WASHINGTON -- Rep. John Culberson (R-Texas) frequently rails against government spending and the need for a smaller federal bureaucracy. Responding to President Barack Obama's State of the Union address in January, Culberson said, "The fact of the matter is that government can't create jobs like the private sector and government doesn't add value to the economy."
But in an email to his constituents about "job search resources," the two websites he highlighted were sites that focus on government and lobbying jobs.
In the email sent on Friday, Culberson wrote, "As your representative, I have worked to keep tax rates low and limit the size of government so businesses can grow and create jobs. With over 153 million people in our nation's labor force, we are a productive and hard-working country struggling through a turbulent economy."
"In an effort to help those of you who are looking for work, I have pulled together some resources that list a number of job vacancies in our area," he added.
The email then pointed constituents to two websites: USAJOBS -- The Federal Government's Official Jobs Site and Public Affairs Links, which describes itself as "the world's top website for careers in the lobbying industry."
"Additional listings are available on my website," continued Culberson, sending email readers to a page on his congressional site with links to the career pages of many local businesses.
The fact that Culberson chose to send an email highlighting his efforts to limit the size of the federal government on one hand, while advertising the need for individuals to fill federal vacancies and lobbying positions on the other, is at least an acknowledgment that public sector jobs are real jobs -- despite what other members of his party have asserted.
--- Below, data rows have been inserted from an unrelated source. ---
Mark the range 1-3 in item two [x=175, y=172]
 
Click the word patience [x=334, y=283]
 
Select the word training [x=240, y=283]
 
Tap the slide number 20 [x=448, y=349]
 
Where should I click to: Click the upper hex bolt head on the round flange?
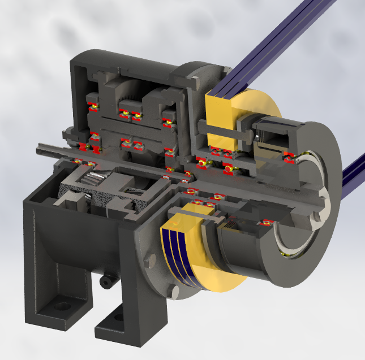click(x=149, y=260)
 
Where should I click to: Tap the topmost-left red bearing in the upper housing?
click(x=92, y=107)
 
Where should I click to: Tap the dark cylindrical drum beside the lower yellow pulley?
click(x=243, y=254)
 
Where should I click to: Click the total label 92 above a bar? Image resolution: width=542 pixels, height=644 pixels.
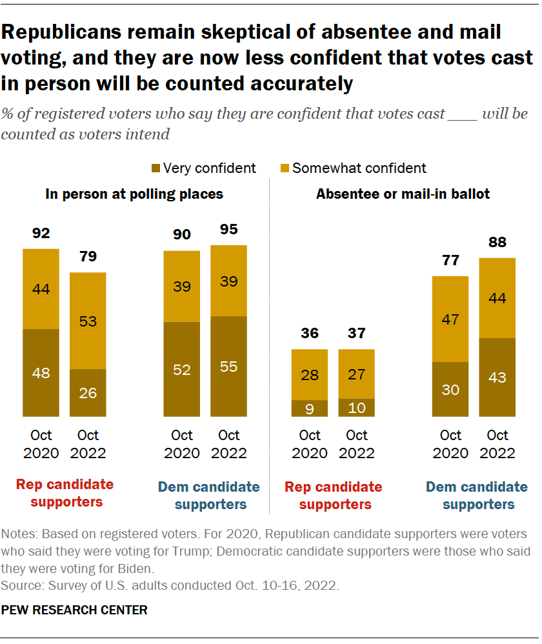pos(41,233)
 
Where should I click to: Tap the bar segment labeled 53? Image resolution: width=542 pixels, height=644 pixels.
pos(88,321)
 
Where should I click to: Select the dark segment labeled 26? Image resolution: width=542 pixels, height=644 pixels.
pos(88,392)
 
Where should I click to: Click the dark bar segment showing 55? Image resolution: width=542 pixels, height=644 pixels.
pos(228,366)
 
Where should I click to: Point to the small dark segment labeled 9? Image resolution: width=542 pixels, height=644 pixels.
pos(310,408)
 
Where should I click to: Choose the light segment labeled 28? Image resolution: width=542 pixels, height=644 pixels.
pos(310,375)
When asked about the choice of USAJOBS and Public Affairs Links, Culberson spokesperson Loree Thompson replied, "Congressman Culberson actually highlighted over 50 private sector job listing databases in the newsletter you are referring to. He did so with a link to our website toward the end of the letter. Due to Franking rules, we were only allowed to include government job listings in the actual email."
While Culberson's email described Public Affairs Links as a place where people can "subscribe to a email publication of government job listings," the site doesn't actually appear to list government jobs. Instead, it has openings for groups that lobby the government. For example, there's an ad for a director of public affairs and grassroots advocacy at the National Association of Manufacturers and another for a legislative and regulatory analyst at the American Insurance Association.
Thompson said via email that the Public Affairs Link was "approved by and coincides with all Congressional Franking rules."
"The purpose of the newsletter was simply to provide job opportunities for any of Congressman Culberson's constituents that may be looking for work during a time when, as you know, over 13 million Americans are unemployed," added Thompson.
In late August, a group of protesters gathered outside Culberson's Houston office to hold a mock funeral for high-wage jobs in Texas.
"My brothers and my sisters, we are assembled here today to mourn the passing of the jobs in Texas. Jobs died because of a steady influx of minimum-wage jobs, tax breaks for corporations and the super-rich, and the policies of politicians like Rep. John Culberson," said Rev. Louis Dorsey at the rally organized by Good Jobs = Great Houston.
State and local governments shed 200,000 jobs last year, according to the U.S. Census. Texas actually had the biggest gain in state workers from 2009 to 2010, seeing a 5.9 percent increase (17,800 full-time jobs). "Local governments in Texas also added the most part-time jobs of all cities, counties and towns, 24,731," reported Reuters.